Anybody would like to share some ideas? Thanks.

Greedy algorithm.
For every bus you can comptute "Critical time"=p[i]+t[i]-i.
If 1st Bus from "Small Vasyuki" will pass the road after critical time of ith bus from "Small Vasyuki" then ith bus will be late.

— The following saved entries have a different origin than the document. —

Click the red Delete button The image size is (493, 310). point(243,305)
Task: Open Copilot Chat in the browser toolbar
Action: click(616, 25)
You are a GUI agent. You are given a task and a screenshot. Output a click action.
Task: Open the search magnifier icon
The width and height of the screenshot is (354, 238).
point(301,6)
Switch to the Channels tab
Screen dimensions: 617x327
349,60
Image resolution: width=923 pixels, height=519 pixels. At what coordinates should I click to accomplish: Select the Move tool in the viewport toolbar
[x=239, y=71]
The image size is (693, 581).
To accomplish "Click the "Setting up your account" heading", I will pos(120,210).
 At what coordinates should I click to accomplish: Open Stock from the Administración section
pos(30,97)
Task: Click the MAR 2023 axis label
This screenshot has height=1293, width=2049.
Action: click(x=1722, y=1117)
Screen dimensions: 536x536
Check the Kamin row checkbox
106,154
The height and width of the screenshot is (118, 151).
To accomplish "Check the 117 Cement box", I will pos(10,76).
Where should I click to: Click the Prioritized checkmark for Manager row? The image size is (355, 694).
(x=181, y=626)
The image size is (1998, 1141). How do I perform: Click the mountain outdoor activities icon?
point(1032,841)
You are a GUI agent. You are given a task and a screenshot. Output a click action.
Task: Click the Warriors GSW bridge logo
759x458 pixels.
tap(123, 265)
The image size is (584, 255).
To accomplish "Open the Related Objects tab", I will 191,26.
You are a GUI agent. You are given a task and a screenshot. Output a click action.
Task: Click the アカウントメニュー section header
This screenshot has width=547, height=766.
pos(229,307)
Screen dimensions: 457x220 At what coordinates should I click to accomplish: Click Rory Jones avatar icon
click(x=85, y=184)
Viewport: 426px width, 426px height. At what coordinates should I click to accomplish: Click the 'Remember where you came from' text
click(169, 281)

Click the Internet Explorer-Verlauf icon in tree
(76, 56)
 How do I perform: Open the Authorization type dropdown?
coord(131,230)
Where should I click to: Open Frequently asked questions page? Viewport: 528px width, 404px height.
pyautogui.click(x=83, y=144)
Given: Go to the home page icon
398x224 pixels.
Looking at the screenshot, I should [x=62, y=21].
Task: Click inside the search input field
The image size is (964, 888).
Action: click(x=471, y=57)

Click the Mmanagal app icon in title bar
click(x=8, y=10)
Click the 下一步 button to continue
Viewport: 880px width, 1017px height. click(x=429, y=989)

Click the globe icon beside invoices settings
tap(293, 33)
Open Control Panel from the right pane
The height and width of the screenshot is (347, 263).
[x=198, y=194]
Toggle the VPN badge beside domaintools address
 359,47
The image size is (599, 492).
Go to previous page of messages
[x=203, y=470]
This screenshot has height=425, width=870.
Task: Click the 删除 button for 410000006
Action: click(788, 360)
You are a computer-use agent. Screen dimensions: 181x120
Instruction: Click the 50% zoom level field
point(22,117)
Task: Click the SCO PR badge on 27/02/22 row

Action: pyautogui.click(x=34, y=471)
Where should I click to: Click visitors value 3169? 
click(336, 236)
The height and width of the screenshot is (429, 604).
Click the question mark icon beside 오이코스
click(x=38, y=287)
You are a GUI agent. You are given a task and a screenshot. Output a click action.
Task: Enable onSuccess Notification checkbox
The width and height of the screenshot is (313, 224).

If jth bus from "Small Vasyuki" will pass the road after (critical time + j-1) then ith bus will be late.

If k1-1 buses from "Small Vasyuki" passed and k2-1 buses from "Big Vasyuki" passed then buses from direction with lower critcaltime(of some bus)+k (k1 or k2) are prefered.


Edited by author 17.10.2010 14:17

Get it.
Thank you.

Let 'l' and 'r' be the waiting buses on each direction.

Let l[i].f be l[i].t + l[i].p

I define the priority between buses as follows:
1. If l[i].t < r[j].t then l[i] should pass first.
2. If l[i].t > r[j].t then r[j] should pass first.
ELSE (l[i].t==r[j].t)
3. If l[i].f < r[j].f then l[i] should pass first.
4. If l[i].f > r[j].f then r[i] should pass first.
ELSE (l[i].f==r[j].f)
5. If l[i+1] should pass before r[j+1] then l[i] should pass first, else r[j]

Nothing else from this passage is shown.